WHAT YOU SHOULD DO
Starting at the line that contains "How do I perform: Apply", retype each line to the end of the listing below. Include both ends, but not the pictures.
BEGIN
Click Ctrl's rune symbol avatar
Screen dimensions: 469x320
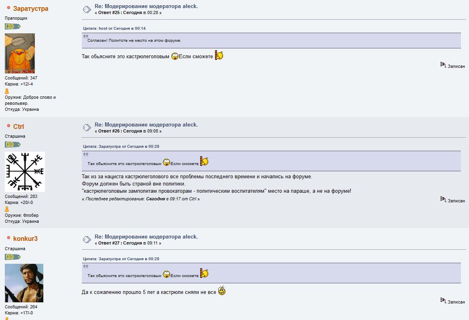point(25,172)
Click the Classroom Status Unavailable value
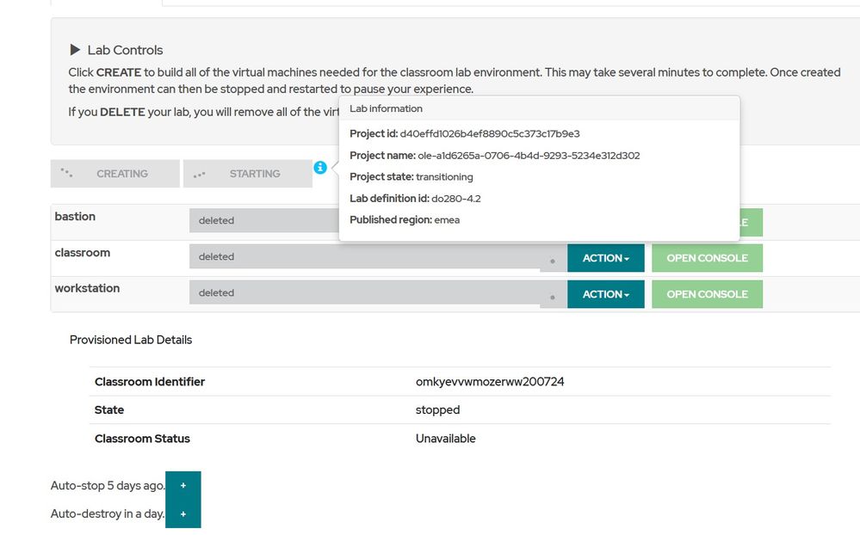This screenshot has width=860, height=535. point(445,439)
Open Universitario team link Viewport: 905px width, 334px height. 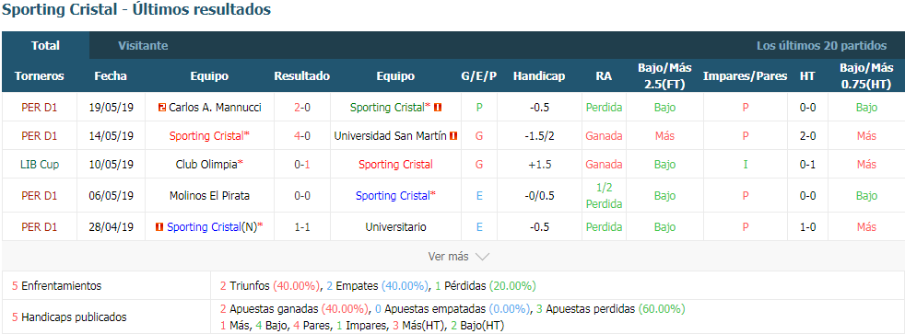pos(395,227)
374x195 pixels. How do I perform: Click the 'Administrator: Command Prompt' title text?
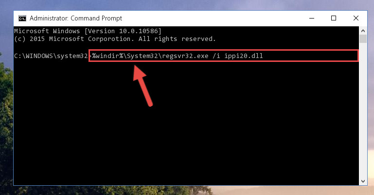pos(76,19)

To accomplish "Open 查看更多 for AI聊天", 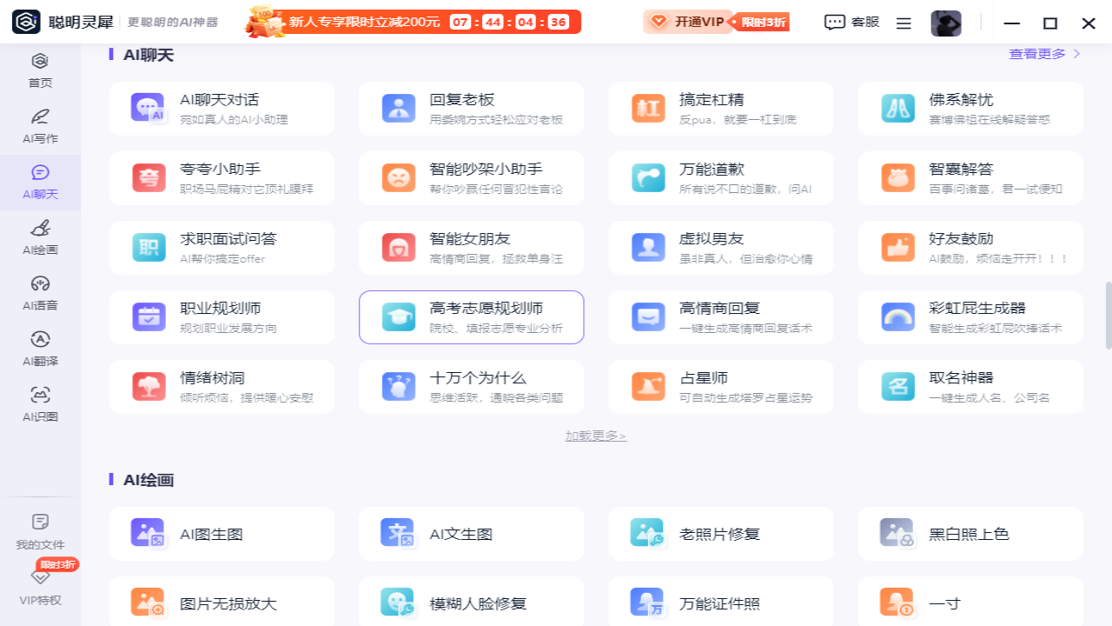I will [1039, 54].
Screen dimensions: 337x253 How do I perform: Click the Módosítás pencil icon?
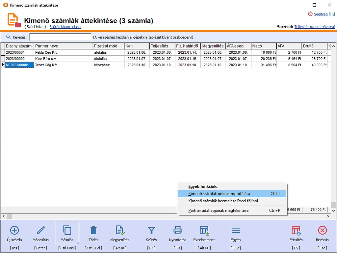41,230
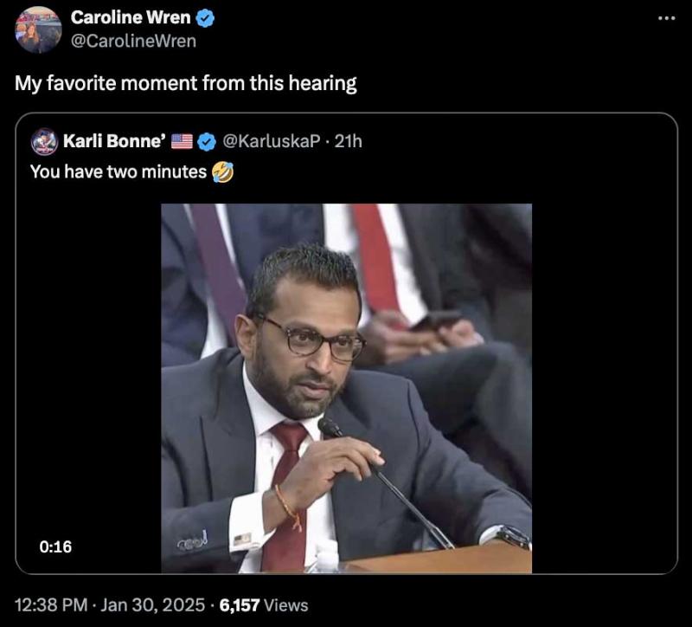Click the 0:16 video duration label
Screen dimensions: 692x627
[x=55, y=547]
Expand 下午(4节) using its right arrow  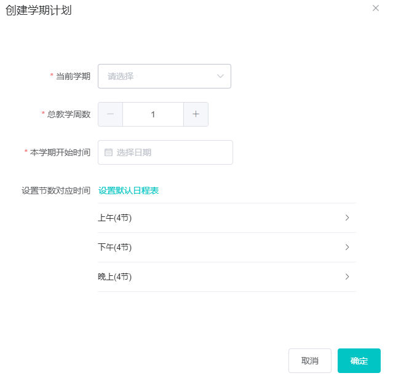[x=347, y=247]
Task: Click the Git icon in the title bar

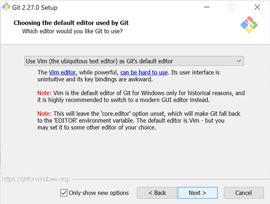Action: [x=6, y=7]
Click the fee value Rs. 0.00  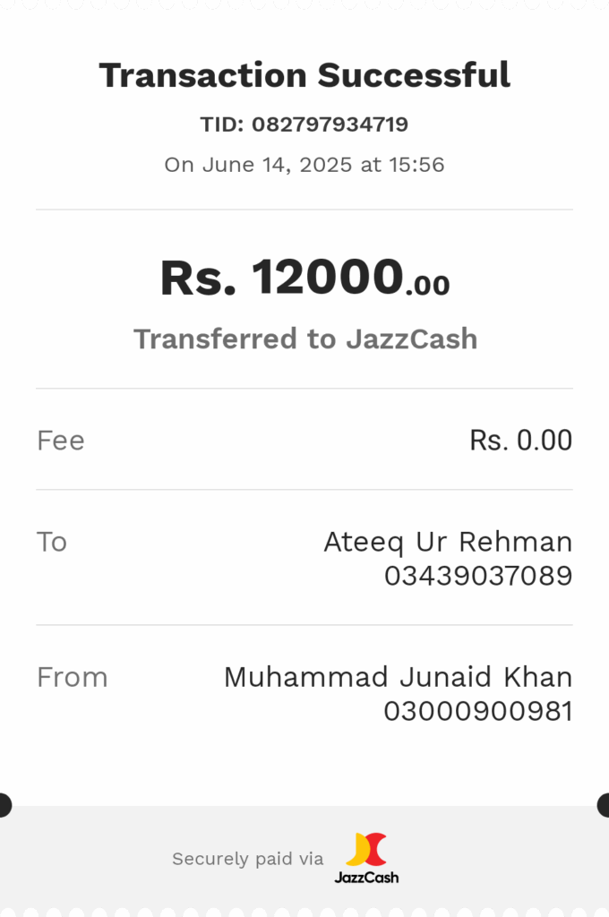tap(520, 441)
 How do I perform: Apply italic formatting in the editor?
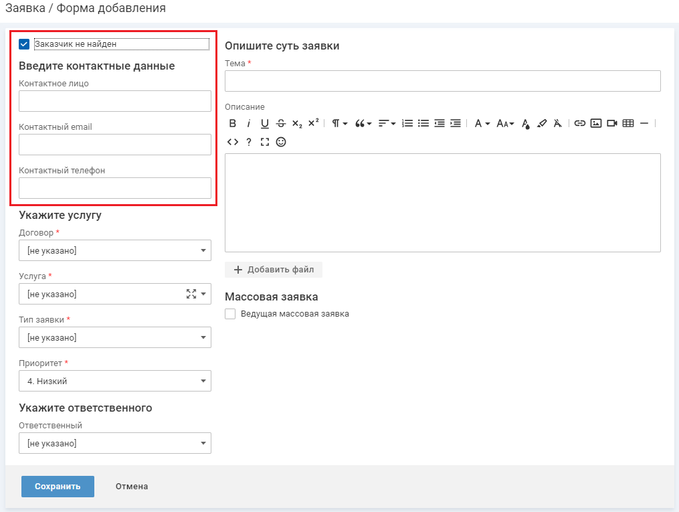tap(249, 123)
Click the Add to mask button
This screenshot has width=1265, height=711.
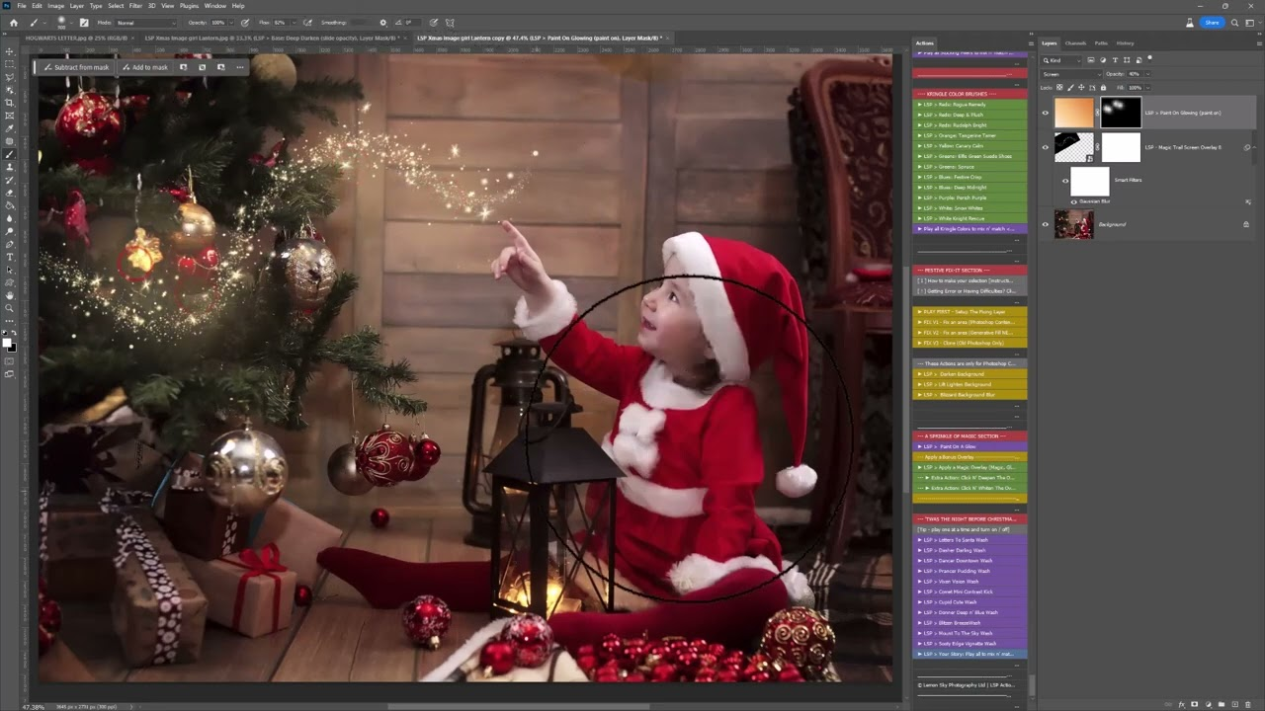[146, 67]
END
FINAL ANSWER
 How do I perform: Apply italic formatting in the editor?
tap(249, 123)
Click the Add to mask button
This screenshot has width=1265, height=711.
[146, 67]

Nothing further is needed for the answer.